Melling Joseph
Centre for Medical History, University of Exeter.
Bull Hist Med. 2010 Fall;84(3):424-66. doi: 10.1353/bhm.2010.0006.
The history of silicosis provides an important chapter in the history of occupational and environmental health. Recent historical scholarship has drawn attention to the importance of patient attitudes, popular protests, and compensation claims in the formation of a "lay epidemiology" of such a disease, frequently challenging the scientific orthodoxies devised by large corporations and medical specialists. Surprisingly little research has been undertaken on the United Kingdom, which provided much of the early expertise and medical research in respiratory diseases among industrial workers. This article examines the introduction of a particular technique, x-radiography, and its use by radiologists and others in debates on the causes and consequences of silica inhalation by the laboring population in Britain during the early decades of the twentieth century. In contrast to some recent interpretations, and also to the narrative of progress that practitioner historians have developed since the 1940s, this article suggests that the use of this technology was contested for much of this period and the interpretation of X-rays remained disputed and uncertain into the 1950s. The article also questions recent accounts of lay epidemiology as an adequate model for understanding the progress of such innovations in medical history.

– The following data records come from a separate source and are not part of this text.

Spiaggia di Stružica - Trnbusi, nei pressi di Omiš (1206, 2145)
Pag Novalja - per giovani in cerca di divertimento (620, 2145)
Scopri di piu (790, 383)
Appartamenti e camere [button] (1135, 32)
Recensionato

矽肺病的历史在职业与环境卫生史上占据着重要篇章。近期的历史学术研究已使人们注意到患者态度、民众抗议以及赔偿诉求在形成此类疾病“外行流行病学”过程中的重要性,这常常对大公司和医学专家所制定的科学正统观念构成挑战。令人惊讶的是,针对英国的相关研究极少,而英国在早期为产业工人的呼吸系统疾病提供了大量专业知识和医学研究。本文考察了一种特定技术——X射线照相术的引入,以及20世纪初几十年间放射科医生和其他人在关于英国劳动人口吸入二氧化硅的原因及后果的辩论中对该技术的使用。与一些近期的解读以及自20世纪40年代以来从业历史学家所构建的进步叙事不同,本文表明在这一时期的大部分时间里,这项技术的使用存在争议,并且对X射线的解读在20世纪50年代之前仍存在争议且不确定。本文还对近期将外行流行病学视为理解医学史上此类创新进展的充分模式的观点提出质疑。